As a writer too, I'm fascinated by sameness and differences between cultures. It's always seemed to me that Japan and England have many things in common: both are island nations off the coast of continents that have had a profound effect on them, not least in terms of language and religion. Both have strong interests in tea, politeness, the weather, gardens, queuing, and so on. Both even drive on the left, for goodness' sake! Yet there are many obvious differences, too. Seeing what is "strange" in another culture – from heated toilet seats to wasabi-flavoured Kit-Kats – is also a way of seeing what is strange in one's own, of stripping "the fascination of habit" from the familiar. It reveals what has seemed natural and inevitable as anything but. This is an excellent frame of mind for an imaginative writer.

All of which amounts to little more I suppose than the cliché that travel broadens the mind.

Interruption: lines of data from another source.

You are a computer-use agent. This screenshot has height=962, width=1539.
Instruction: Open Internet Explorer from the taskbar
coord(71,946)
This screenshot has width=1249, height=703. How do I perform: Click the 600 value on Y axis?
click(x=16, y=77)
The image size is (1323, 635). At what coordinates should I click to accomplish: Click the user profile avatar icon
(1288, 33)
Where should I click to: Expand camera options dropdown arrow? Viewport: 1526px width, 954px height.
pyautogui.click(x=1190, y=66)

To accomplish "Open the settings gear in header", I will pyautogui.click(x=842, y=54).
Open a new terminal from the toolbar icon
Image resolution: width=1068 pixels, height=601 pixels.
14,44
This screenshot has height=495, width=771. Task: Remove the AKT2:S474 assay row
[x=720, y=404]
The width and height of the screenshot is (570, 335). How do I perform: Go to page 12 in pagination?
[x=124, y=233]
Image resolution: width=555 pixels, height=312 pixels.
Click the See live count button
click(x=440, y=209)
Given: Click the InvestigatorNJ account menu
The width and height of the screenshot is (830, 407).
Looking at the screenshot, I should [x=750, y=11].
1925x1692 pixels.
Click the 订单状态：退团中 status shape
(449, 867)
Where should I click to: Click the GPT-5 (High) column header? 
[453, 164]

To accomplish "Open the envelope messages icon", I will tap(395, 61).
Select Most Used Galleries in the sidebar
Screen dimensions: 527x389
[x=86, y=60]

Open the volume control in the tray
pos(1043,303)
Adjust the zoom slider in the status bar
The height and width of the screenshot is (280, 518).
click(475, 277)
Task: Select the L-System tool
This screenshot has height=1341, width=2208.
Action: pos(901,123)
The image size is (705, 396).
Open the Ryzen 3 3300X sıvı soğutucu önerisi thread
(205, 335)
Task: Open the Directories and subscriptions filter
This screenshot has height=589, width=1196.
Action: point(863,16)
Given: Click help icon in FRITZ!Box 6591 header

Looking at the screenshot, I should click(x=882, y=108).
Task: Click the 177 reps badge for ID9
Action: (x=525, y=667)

But I'm writing with half my own mind in eastern Asia, as I say, which may be stretching things a little thinly; you can't reasonably expect profundity. Think of this post rather as a hanging scroll decorated with sights from the last week. Drink your tea, eat your okashi, and take a look: I hope you like them.

8 comments:

Elen C said...

Oh, how wonderful! Japan is somewhere I'd love to go. Tho I might give wasabi KitKats a miss!
On a different note, I've always thought that the best way to learn a language is to babysit children who speak it. They are much keener to understand faltering attempts at communicating than adults. Also it's less embarrassing to get things wrong in front of a four year old!

Catherine Butler said...

I avoided the Kit-Kats on principle because I don't approve of Nestle, but they were... interesting.

That's a very good tip about the babysitting, if you can get the gig!

(By the way, I've written a quite a bit more about the language side of things in the posts I've been writing about the trip on my own blog. So far:

http://steepholm.livejournal.com/422607.html
http://steepholm.livejournal.com/422796.html
http://steepholm.livejournal.com/423062.html
http://steepholm.livejournal.com/423414.html

It's taking longer than I expected for a week's holiday - and there are still a couple of entries to write - but I want to make sure I capture as much of the experience as possible!)

Joan Lennon said...

So many interesting thoughts and images - thank you!

Penny Dolan said...

A delight of a post, Cathy, especially the thoughts about living through a child's view. Japan sounds so interesting - and lovely photographs.

Sue Purkiss said...

I love the last picture especially. Cherry blossom in Japan - marvellous!

Unknown said...

When I was in China I got exactly the same feeling - cultural knowledge got me nowhere - when I pointed at something, people(esp in northern China) would look at the end of my finger rather than where I was indicating. Amazing! Great post.

Dianne Hofmeyr said...

How wonderful an experience. And aren't those pale pinkish kimonos just perfect fro the cherry blossoms. Beautiful! I spent 2 days in Tokyo on a trip to somewhere else. I had only just learnt how to cross the street by the time I had to leave!

Did you find any amazing Japanese picture books with their lovely calligraphy? They seem so very beautiful. I have one of an army of samurai frogs winning a battle with a black cat but wish I had bought more. Why don't more UK publishers bring in foreign titles. It's a shame.

Catherine Butler said...

UK publishers not showing interest in foreign titles is another post, I suspect - but you're right that it's a shame, one that impoverishes all of us. And yes, some of those picture books are delightful!